First time doing power planes, how should I lay them out?

Thread Starter

eipiplusoneequalszero

Joined Oct 25, 2024
6
Hi!

I am trying to learn about power planes and ground planes for the first time ever. The PCB I am building is just a hobbyist project, so nothing commercial or state-of-the-art EMI resistant, but I'd still like to follow as many best practises as possible. The project is an USB-C powered timer project with a few LEDs, some buttons, a buzzer, and an Attiny84A.

My PCB has USB-C input that goes through a switch. The switch "output" is used to power the rest of the circuit.

You can find the board below:
1767987924298.png
I was trying to lay out power planes for this board, and I came up with this layout:
1767988190368.png

My question is if this could be done better or if it looks good.

I can personally find one problem, but I am not sure how worried I should be. That problem is the fact that there is a crossing between two power planes (seems to be bad practice from what I could find online):
1767988267752.png
I am not sure how to lay out the board without needing to route that power plane crossing.
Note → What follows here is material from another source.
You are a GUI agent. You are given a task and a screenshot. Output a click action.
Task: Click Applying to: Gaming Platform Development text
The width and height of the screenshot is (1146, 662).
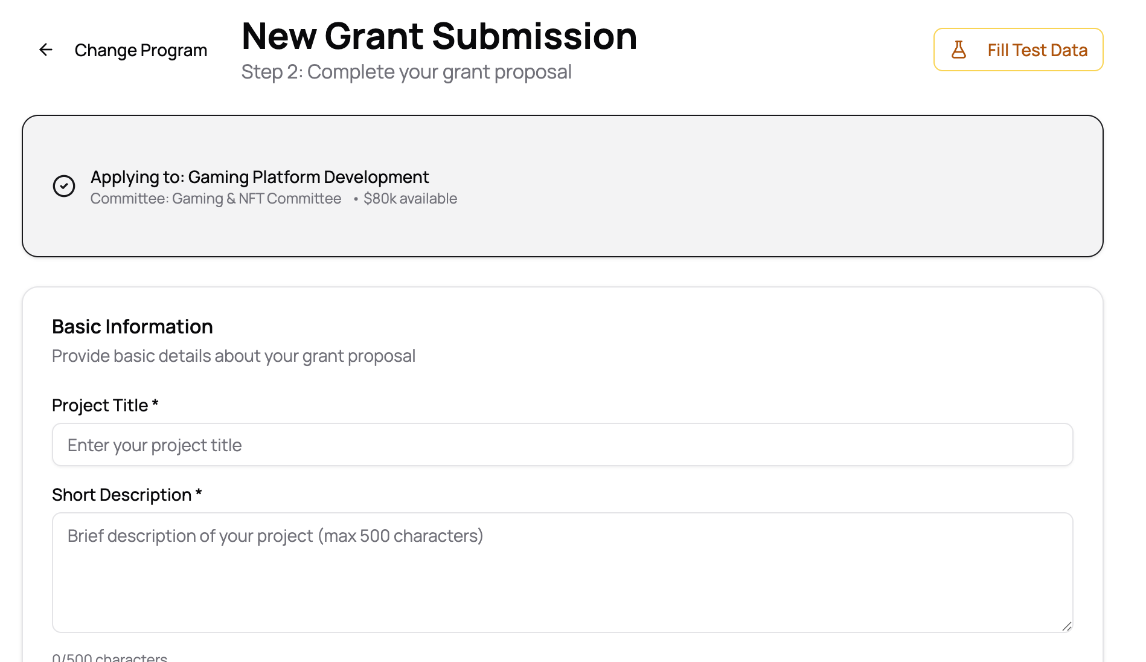260,177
What I find tricky is the fact that the USB-C power input and power switch output pins (on the switch, top right) are very next to each other.
A split between the two planes here (see red line) would certainly make the space between the power planes a bit too tight:
1767988059617.png

Thoughts?
 

Jon Chandler

Joined Jun 12, 2008
1,560
A little off your question....

It looks like you don't have resistors to the CC pins on the USB-C connector. Without those resistors, if your device is connected to a USB-C-PD supply, NO power will be supplied.

5.1k pull-down resistors on each CC pin will tell a PD supply to provide 5 volt power.

Screenshot_20260109_122043_Electrodoc Pro.jpg
 

panic mode

Joined Oct 10, 2011
4,864
DRC will find that tracks are too close - if setup is ok. so... what are your settings?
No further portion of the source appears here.